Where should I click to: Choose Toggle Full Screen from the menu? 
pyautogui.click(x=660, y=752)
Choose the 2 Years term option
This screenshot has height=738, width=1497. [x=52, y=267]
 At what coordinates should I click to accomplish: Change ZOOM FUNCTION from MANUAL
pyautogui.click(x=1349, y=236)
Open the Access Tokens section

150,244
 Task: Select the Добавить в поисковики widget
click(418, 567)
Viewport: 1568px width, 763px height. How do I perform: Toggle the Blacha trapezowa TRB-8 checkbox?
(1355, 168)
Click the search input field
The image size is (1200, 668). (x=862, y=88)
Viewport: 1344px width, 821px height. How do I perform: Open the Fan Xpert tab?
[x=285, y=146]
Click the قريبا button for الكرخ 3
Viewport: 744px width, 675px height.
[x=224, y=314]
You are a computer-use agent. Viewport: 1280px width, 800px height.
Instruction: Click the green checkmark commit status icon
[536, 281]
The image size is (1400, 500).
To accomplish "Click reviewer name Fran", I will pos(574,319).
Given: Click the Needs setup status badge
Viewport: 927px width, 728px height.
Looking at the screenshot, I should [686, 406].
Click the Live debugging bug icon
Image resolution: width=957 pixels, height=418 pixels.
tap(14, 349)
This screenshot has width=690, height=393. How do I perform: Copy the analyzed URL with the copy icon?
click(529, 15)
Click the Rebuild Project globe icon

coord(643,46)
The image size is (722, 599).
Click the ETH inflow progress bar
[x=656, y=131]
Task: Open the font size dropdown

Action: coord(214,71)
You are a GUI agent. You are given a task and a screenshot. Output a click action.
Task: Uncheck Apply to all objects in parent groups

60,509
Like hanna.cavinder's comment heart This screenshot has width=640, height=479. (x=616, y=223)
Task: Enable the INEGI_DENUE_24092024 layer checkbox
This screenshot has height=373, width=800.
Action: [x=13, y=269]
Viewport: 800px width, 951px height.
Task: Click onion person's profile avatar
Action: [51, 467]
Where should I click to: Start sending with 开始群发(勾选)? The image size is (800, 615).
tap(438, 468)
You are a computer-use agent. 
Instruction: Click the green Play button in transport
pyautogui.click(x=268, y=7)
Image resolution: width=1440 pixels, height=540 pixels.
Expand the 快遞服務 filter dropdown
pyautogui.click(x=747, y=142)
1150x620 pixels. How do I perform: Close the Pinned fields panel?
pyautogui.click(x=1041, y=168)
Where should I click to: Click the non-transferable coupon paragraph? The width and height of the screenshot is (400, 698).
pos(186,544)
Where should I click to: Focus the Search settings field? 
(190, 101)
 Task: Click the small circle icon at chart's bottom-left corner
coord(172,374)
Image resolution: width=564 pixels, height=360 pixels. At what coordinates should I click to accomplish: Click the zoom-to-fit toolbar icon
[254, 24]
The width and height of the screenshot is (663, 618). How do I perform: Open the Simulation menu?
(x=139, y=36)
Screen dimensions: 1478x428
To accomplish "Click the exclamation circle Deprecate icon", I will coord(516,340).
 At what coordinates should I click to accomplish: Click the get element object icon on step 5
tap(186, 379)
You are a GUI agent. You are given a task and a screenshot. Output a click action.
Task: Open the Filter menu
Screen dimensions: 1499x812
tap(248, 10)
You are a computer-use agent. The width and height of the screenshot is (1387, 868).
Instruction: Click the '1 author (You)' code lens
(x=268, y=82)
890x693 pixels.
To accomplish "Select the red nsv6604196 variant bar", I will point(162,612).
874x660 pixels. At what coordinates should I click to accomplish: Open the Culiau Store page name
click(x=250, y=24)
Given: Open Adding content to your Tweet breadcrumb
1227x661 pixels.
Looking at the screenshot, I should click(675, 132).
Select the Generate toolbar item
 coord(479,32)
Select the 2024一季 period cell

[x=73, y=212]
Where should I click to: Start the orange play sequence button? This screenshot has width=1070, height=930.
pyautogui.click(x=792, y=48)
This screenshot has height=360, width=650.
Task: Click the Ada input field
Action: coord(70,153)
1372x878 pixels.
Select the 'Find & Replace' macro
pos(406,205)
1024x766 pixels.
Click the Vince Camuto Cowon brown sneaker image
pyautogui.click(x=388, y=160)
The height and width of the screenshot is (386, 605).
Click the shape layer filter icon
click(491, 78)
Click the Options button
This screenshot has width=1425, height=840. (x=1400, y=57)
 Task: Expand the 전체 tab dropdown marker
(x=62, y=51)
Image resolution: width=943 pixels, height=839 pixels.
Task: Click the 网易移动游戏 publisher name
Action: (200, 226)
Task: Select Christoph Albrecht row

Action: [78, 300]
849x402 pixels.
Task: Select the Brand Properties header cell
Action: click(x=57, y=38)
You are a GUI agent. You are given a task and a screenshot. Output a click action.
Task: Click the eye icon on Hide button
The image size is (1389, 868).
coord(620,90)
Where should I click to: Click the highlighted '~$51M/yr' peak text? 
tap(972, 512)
___
Required work>
Return the whole listing above verbatim.

Reply to the task>
Where should I click to: Choose Toggle Full Screen from the menu? 
pyautogui.click(x=660, y=752)
Choose the 2 Years term option
This screenshot has height=738, width=1497. [x=52, y=267]
 At what coordinates should I click to accomplish: Change ZOOM FUNCTION from MANUAL
pyautogui.click(x=1349, y=236)
Open the Access Tokens section

150,244
 Task: Select the Добавить в поисковики widget
click(418, 567)
Viewport: 1568px width, 763px height. How do I perform: Toggle the Blacha trapezowa TRB-8 checkbox?
(1355, 168)
Click the search input field
The image size is (1200, 668). (x=862, y=88)
Viewport: 1344px width, 821px height. How do I perform: Open the Fan Xpert tab?
[x=285, y=146]
Click the قريبا button for الكرخ 3
Viewport: 744px width, 675px height.
[x=224, y=314]
You are a computer-use agent. Viewport: 1280px width, 800px height.
Instruction: Click the green checkmark commit status icon
[536, 281]
The image size is (1400, 500).
To accomplish "Click reviewer name Fran", I will pos(574,319).
Given: Click the Needs setup status badge
Viewport: 927px width, 728px height.
Looking at the screenshot, I should [686, 406].
Click the Live debugging bug icon
Image resolution: width=957 pixels, height=418 pixels.
tap(14, 349)
This screenshot has width=690, height=393. How do I perform: Copy the analyzed URL with the copy icon?
click(529, 15)
Click the Rebuild Project globe icon

coord(643,46)
The image size is (722, 599).
Click the ETH inflow progress bar
[x=656, y=131]
Task: Open the font size dropdown

Action: coord(214,71)
You are a GUI agent. You are given a task and a screenshot. Output a click action.
Task: Uncheck Apply to all objects in parent groups

60,509
Like hanna.cavinder's comment heart This screenshot has width=640, height=479. (x=616, y=223)
Task: Enable the INEGI_DENUE_24092024 layer checkbox
This screenshot has height=373, width=800.
Action: [x=13, y=269]
Viewport: 800px width, 951px height.
Task: Click onion person's profile avatar
Action: [51, 467]
Where should I click to: Start sending with 开始群发(勾选)? The image size is (800, 615).
tap(438, 468)
You are a computer-use agent. 
Instruction: Click the green Play button in transport
pyautogui.click(x=268, y=7)
Image resolution: width=1440 pixels, height=540 pixels.
Expand the 快遞服務 filter dropdown
pyautogui.click(x=747, y=142)
1150x620 pixels. How do I perform: Close the Pinned fields panel?
pyautogui.click(x=1041, y=168)
Where should I click to: Click the non-transferable coupon paragraph? The width and height of the screenshot is (400, 698).
pos(186,544)
Where should I click to: Focus the Search settings field? 
(190, 101)
 Task: Click the small circle icon at chart's bottom-left corner
coord(172,374)
Image resolution: width=564 pixels, height=360 pixels. At what coordinates should I click to accomplish: Click the zoom-to-fit toolbar icon
[254, 24]
The width and height of the screenshot is (663, 618). How do I perform: Open the Simulation menu?
(x=139, y=36)
Screen dimensions: 1478x428
To accomplish "Click the exclamation circle Deprecate icon", I will coord(516,340).
 At what coordinates should I click to accomplish: Click the get element object icon on step 5
tap(186, 379)
You are a GUI agent. You are given a task and a screenshot. Output a click action.
Task: Open the Filter menu
Screen dimensions: 1499x812
tap(248, 10)
You are a computer-use agent. The width and height of the screenshot is (1387, 868).
Instruction: Click the '1 author (You)' code lens
(x=268, y=82)
890x693 pixels.
To accomplish "Select the red nsv6604196 variant bar", I will point(162,612).
874x660 pixels. At what coordinates should I click to accomplish: Open the Culiau Store page name
click(x=250, y=24)
Given: Open Adding content to your Tweet breadcrumb
1227x661 pixels.
Looking at the screenshot, I should click(675, 132).
Select the Generate toolbar item
 coord(479,32)
Select the 2024一季 period cell

[x=73, y=212]
Where should I click to: Start the orange play sequence button? This screenshot has width=1070, height=930.
pyautogui.click(x=792, y=48)
This screenshot has height=360, width=650.
Task: Click the Ada input field
Action: coord(70,153)
1372x878 pixels.
Select the 'Find & Replace' macro
pos(406,205)
1024x766 pixels.
Click the Vince Camuto Cowon brown sneaker image
pyautogui.click(x=388, y=160)
The height and width of the screenshot is (386, 605).
Click the shape layer filter icon
click(491, 78)
Click the Options button
This screenshot has width=1425, height=840. (x=1400, y=57)
 Task: Expand the 전체 tab dropdown marker
(x=62, y=51)
Image resolution: width=943 pixels, height=839 pixels.
Task: Click the 网易移动游戏 publisher name
Action: (200, 226)
Task: Select Christoph Albrecht row

Action: [78, 300]
849x402 pixels.
Task: Select the Brand Properties header cell
Action: click(x=57, y=38)
You are a GUI agent. You are given a task and a screenshot. Output a click action.
Task: Click the eye icon on Hide button
The image size is (1389, 868).
coord(620,90)
Where should I click to: Click the highlighted '~$51M/yr' peak text? 
tap(972, 512)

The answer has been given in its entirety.